Pour sa part, la chargée de programme Genre, Droits humains et VIH/Sida du PNUD, Joséphine Kanakin précise qu’il s’agit d’examiner la loi par des échanges et le partage des informations importantes et scientifiques pour l’adapter à la réalité.

Procédant à l’ouverture de l’atelier, le Secrétaire Exécutif du Conseil National de Lutte contre le SIDA (CNLS), la tuberculose, les hépatites, Melchior Aïssi a insisté sur les échanges fructueux entre les experts.

Il précise que le consensus des experts dans le contexte du droit pénal positif soit calmé au droit positif béninois.  » Notre souhait et le souhait du gouvernement est d’humaniser le VIH/Sida parce que dans les lois existantes se trouvent les creusets de la stigmatisation et des discriminations.

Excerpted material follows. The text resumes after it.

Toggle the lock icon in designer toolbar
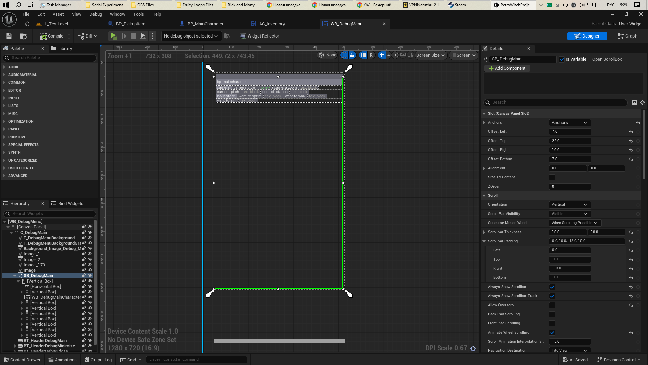[352, 55]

« Il faut considérer le SIDA comme toute autre maladie qui peut être traitée partout et à tout moment, ce serait beaucoup plus humanisé. Que les formations sanitaires soient capables de les accueillir partout et dans tous les services. Le fait de donner un endroit spécifique pour leur traitement est déjà une stigmatisation » a t-il laissé entendre.

Le représentant résident adjoint du PNUD, José Herman Wabo, a fait part des attentes de son organisation.
« Nous souhaitons combler un vide noté dans le cadre légal existant afin d’en offrir un cadre légal complet afin d’apporter un appui à ces personnes affectées par le VIH /Sida. Au delà d’un simple atelier, ce sont des échanges qui vont affecter la vie de certaines personnes en leur apportant des solutions ».